Gli Stati Uniti escono da 66 organizzazioni internazionali

Clima, diritti, cooperazione: Washington abbandona ONU e trattati globali. “America First” diventa dottrina di rottura

Gli Stati Uniti escono da 66 organizzazioni internazionali

Gli Stati Uniti accelerano il loro disimpegno dal sistema multilaterale. Con un ordine esecutivo firmato il 7 gennaio, Donald Trump ha disposto il ritiro di Washington da 66 organizzazioni e programmi internazionali, circa la metà dei quali legati alle Nazioni Unite. Una mossa che segna una rottura profonda con la diplomazia globale e rilancia la dottrina “America First” in versione ancora più radicale.

Nel mirino clima e scienza

Tra le decisioni più rilevanti c’è l’uscita dalla Convenzione quadro delle Nazioni Unite sui cambiamenti climatici (UNFCCC), il trattato fondativo di tutta l’architettura climatica internazionale, firmato nel 1992 al Summit della Terra di Rio de Janeiro. È lo stesso quadro che ha portato all’Accordo di Parigi del 2015, già abbandonato da Trump durante il suo primo mandato. Gli Stati Uniti si ritirano anche dall’Intergovernmental Panel on Climate Change (IPCC), il principale organismo scientifico globale sul riscaldamento climatico.

Addio a diritti, lavoro e cooperazione

La lista comprende numerosi enti che si occupano di diritti delle donne, migrazione, lavoro e sviluppo, temi bollati dalla Casa Bianca come “woke” e incompatibili con gli interessi nazionali. Washington esce, tra gli altri, da UN Women, dal Fondo ONU per la popolazione (UNFPA) e da vari programmi di cooperazione internazionale, mentre conferma i tagli già effettuati all’agenzia ONU per i rifugiati palestinesi.

Sanzioni contro la Corte penale internazionale

Trump va oltre il semplice disimpegno: l’amministrazione ha annunciato sanzioni contro giudici e procuratori della Corte penale internazionale, accusata di minacciare la sovranità statunitense. Una mossa che rafforza la distanza degli Usa da qualsiasi forma di giurisdizione internazionale, soprattutto su crimini di guerra e diritto umanitario.

La linea della Casa Bianca

Secondo l’amministrazione, il ritiro servirà a porre fine al finanziamento di “istituzioni ridondanti, costose e ostili agli interessi americani”. Il segretario di Stato Marco Rubio parla apertamente di organizzazioni “mal gestite” e “pericolose per la sovranità nazionale”, accusandole di promuovere agende globaliste contrarie ai valori Usa.

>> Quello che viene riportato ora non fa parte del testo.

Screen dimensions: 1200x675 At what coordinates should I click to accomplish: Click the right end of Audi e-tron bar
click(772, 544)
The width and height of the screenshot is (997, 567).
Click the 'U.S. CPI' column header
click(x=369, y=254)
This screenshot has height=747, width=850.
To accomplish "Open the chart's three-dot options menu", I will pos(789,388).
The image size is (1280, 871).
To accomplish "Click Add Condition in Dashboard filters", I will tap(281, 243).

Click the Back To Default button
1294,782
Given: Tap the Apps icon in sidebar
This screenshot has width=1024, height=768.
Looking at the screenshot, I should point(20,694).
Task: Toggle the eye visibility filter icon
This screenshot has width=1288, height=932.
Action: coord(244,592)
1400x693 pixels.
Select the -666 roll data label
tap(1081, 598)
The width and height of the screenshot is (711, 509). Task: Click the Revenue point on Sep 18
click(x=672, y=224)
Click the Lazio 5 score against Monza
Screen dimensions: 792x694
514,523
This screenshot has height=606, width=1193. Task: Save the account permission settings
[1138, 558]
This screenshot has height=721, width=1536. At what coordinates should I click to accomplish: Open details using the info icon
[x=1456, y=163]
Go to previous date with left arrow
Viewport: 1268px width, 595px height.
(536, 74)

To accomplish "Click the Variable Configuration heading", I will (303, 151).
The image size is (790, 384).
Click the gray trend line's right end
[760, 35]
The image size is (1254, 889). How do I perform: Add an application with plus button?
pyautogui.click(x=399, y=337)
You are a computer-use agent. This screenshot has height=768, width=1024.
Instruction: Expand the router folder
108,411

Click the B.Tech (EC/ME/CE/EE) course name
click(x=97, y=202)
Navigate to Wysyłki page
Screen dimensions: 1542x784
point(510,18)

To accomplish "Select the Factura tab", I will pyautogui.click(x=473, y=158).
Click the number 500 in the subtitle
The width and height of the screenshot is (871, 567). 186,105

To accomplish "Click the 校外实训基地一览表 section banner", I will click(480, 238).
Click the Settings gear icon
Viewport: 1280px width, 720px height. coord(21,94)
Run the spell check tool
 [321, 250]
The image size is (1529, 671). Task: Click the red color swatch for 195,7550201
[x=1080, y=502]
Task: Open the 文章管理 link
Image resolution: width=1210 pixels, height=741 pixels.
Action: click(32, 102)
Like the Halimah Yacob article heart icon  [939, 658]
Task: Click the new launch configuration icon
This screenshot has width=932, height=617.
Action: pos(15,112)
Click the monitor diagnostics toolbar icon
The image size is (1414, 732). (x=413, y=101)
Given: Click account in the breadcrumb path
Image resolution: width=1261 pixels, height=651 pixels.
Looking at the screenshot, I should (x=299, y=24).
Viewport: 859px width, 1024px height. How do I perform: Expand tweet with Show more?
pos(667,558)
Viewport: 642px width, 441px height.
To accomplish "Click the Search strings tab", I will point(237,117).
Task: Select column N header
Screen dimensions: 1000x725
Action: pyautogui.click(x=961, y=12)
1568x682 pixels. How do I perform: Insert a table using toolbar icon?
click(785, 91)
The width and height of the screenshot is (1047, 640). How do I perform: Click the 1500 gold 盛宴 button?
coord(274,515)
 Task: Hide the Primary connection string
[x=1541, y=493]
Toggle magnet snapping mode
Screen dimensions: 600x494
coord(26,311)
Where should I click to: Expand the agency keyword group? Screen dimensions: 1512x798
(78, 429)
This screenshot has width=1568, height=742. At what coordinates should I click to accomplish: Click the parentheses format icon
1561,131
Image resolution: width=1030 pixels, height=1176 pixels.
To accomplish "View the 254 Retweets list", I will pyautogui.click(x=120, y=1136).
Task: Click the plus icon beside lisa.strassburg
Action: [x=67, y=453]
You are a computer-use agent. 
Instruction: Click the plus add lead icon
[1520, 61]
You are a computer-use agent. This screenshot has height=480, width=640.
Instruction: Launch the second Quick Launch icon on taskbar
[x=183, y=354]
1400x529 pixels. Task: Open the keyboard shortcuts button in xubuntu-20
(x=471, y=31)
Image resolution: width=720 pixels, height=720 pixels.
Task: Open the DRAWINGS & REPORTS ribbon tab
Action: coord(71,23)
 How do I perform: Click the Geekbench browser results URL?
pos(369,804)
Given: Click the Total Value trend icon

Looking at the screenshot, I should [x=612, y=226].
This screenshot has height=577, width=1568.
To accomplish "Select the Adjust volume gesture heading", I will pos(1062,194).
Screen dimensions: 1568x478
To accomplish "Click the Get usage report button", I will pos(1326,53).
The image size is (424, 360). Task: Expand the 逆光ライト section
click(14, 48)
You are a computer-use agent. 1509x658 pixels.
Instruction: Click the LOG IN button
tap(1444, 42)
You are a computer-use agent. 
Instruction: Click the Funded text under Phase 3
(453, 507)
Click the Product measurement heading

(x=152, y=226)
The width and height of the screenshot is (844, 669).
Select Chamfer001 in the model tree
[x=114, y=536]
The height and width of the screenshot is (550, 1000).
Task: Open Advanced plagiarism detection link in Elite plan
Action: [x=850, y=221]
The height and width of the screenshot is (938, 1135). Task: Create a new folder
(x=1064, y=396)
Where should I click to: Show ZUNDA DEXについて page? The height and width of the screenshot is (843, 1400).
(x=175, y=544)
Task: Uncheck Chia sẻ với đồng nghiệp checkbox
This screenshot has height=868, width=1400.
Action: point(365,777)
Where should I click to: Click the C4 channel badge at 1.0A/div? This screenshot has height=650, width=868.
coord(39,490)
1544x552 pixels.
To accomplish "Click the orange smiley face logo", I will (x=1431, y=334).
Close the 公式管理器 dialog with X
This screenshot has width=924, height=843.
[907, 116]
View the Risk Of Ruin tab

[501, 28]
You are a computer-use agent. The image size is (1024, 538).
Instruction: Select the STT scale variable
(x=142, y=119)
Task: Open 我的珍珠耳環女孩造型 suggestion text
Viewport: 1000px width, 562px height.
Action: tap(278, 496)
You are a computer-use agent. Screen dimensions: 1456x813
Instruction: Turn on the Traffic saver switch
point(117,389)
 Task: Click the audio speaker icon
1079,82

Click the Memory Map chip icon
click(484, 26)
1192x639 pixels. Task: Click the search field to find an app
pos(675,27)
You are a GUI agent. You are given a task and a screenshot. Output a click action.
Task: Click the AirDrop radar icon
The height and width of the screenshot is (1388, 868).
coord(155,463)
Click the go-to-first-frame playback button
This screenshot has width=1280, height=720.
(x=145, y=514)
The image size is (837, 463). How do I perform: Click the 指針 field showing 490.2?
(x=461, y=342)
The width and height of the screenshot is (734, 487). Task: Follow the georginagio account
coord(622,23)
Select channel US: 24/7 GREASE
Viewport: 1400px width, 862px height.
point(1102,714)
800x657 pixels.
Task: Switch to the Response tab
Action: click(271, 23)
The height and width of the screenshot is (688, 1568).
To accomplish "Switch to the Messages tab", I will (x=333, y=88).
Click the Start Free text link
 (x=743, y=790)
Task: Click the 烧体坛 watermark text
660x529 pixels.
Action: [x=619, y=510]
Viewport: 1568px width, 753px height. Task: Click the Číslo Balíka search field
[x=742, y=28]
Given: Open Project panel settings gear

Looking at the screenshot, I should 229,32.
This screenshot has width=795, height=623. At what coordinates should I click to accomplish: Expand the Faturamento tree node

Le reazioni internazionali

Il segretario generale dell’ONU Antonio Guterres ha espresso “rammarico”, assicurando però che le organizzazioni continueranno a operare. Paesi come Messico, Corea del Sud e Australia temono che l’uscita americana dai programmi sul clima possa indebolire la risposta globale e favorire potenze come la Cina, storicamente ostili a regolamentazioni ambientali vincolanti.

Un nuovo isolamento strategico

Per i critici, la decisione segna l’ingresso degli Stati Uniti in una fase di isolazionismo strutturale, che rischia di lasciare un vuoto di leadership globale proprio mentre crisi climatiche, geopolitiche e umanitarie richiederebbero cooperazione. Per Trump, invece, è l’atto finale di una strategia che privilegia sovranità, controllo delle risorse e potenza nazionale.